Me encanta la Semana Santa y le tengo al Señor de Pasión, (de Sevilla), un cariño impresionante.

Fue de tanto ir a ver al Señor de Pasión como conocí el Rocío. Parece una contradicción, porque hay mucha gente cofrade que se piensa que no son compatibles la Semana Santa y el Rocío. Algunos cofrades piensan que no pueden perder esa cierta seriedad que aparentemente tienen las Hermandades de Penitencia y ven el Rocío como algo opuesto cuando tienen mucho de parecido, porque lo que se busca en las Hermandades o debe de buscarse es dar mayor gloria a Dios.
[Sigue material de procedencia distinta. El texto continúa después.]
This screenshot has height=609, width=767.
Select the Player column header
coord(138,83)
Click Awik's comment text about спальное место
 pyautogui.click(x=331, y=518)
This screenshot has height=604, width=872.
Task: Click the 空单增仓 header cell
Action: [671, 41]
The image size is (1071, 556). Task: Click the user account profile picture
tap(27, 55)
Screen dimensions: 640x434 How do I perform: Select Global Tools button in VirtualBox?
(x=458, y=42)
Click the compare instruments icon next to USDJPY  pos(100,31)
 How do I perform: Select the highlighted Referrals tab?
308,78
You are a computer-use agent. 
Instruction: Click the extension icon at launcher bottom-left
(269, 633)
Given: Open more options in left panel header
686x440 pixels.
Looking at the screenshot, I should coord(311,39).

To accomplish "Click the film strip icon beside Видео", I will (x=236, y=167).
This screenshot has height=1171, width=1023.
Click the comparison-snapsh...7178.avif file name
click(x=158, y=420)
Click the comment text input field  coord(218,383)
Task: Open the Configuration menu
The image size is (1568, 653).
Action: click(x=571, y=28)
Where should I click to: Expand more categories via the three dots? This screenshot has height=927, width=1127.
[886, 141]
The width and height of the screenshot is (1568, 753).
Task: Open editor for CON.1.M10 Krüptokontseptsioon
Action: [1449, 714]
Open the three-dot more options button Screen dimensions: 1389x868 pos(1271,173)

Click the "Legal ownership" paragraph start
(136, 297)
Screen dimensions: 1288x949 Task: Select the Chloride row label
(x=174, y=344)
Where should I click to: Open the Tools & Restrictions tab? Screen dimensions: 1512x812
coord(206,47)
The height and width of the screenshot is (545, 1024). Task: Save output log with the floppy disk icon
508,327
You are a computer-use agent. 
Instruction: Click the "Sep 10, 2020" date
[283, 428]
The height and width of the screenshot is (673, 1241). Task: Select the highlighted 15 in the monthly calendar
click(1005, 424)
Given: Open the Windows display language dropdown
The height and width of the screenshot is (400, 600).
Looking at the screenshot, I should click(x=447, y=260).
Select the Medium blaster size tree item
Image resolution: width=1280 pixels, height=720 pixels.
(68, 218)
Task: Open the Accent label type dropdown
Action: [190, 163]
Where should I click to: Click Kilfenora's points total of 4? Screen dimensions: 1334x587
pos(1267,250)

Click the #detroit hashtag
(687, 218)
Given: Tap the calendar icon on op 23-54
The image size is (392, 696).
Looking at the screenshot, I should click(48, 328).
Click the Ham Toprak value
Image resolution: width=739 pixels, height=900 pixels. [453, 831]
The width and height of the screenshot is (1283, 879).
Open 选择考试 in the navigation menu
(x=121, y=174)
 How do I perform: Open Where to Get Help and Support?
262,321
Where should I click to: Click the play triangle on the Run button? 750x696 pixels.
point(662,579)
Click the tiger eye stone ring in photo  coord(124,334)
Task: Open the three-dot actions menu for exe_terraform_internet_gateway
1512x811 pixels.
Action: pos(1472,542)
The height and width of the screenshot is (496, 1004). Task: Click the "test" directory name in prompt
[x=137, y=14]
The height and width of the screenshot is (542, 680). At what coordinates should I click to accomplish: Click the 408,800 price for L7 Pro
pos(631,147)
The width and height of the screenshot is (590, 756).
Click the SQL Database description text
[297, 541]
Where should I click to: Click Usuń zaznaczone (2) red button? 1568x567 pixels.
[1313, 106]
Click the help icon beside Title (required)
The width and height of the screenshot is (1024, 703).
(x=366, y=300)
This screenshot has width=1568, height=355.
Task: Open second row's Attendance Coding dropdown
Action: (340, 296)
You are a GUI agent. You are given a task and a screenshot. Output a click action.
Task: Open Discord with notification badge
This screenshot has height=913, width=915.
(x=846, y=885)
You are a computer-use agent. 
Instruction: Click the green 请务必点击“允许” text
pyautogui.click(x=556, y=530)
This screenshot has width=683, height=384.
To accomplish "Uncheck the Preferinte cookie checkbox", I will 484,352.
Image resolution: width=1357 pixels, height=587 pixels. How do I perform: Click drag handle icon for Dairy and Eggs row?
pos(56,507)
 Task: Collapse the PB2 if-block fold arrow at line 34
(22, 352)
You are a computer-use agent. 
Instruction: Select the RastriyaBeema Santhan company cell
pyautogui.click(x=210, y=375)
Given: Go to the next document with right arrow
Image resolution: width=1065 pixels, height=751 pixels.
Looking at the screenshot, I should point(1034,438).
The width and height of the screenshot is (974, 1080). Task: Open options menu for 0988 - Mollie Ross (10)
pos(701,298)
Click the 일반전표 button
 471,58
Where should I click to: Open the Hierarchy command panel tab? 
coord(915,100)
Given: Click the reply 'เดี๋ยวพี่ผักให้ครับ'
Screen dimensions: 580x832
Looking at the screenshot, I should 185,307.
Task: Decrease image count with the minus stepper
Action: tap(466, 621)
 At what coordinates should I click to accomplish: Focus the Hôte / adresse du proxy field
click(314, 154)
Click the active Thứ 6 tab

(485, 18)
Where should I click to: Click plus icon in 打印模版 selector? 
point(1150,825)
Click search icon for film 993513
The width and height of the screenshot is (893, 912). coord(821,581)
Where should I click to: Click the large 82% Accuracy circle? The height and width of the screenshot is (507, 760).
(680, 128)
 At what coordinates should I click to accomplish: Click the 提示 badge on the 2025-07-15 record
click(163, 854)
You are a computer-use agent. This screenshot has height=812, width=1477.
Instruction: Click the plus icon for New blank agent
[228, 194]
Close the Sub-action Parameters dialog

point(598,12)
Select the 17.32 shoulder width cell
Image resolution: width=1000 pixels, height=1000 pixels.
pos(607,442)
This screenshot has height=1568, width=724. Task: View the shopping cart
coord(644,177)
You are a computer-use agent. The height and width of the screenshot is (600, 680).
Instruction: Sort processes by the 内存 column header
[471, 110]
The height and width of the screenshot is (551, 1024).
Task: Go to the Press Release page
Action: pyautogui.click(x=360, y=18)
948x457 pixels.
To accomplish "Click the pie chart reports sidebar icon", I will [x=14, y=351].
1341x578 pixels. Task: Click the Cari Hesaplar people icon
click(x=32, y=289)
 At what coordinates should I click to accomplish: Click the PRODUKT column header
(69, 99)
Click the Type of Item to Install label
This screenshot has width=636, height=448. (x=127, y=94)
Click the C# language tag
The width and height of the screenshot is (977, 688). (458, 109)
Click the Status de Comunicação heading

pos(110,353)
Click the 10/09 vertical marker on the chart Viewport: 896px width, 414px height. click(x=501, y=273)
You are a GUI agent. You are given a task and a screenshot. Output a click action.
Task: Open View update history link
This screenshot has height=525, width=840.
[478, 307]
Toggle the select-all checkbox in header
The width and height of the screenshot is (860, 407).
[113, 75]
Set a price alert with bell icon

El Señor de Pasión está en la Iglesia del Salvador. Hace años pasó una cosa gorda en mi casa y le pedí a Él que todo aquello se arreglara y le hice una promesa que a día de hoy todavía vengo cumpliendo.



Cuando iba a la Iglesia del Salvador iba derechita a verlo y cuando me iba pasaba siempre por delante de donde está la Virgen del Rocío. Y no sé por qué, pero siempre hacía una paradita para rezarle también a Ella.

Y un día y otro, de ir tantas veces a ver al Señor me fue picando la curiosidad de ir al Rocío, que a pesar de estar cerca, yo no conocía para nada y tampoco tenía intención hasta entonces.

Lo que más me gustó cuando fui a ver a la Virgen a su Ermita, fue que parecía que la conocía de toda la vida. Parecía que Ella hubiera tenido algo que ver en lo que yo le había pedido al Señor y eso hizo que me emocionara mucho y que le diera las gracias solamente.



Lo que se me vino a la cabeza al verla era que cada vez que yo iba a ver a Pasión, cuando me paraba ante la imagen que hay allí, yo le decía que me diera una ayudita y al encontrarme en esas rejas, donde había mucha gente rezando, pensé la suerte que yo había tenido de que me escuchara a mí sin haber estado en esa reja hasta ese momento.

Yo lo que quiero con este artículo es animar a todas las personas a confiar porque la ayudita de la Virgen siempre la tenemos y aunque no nos demos cuenta de lo que ella está haciendo luego llegan las soluciones que nos demuestran que está cuidando de nosotros.

Ahora tengo el corazón repartido a partes iguales entre mi Señor de Pasión y la Virgen del Rocío.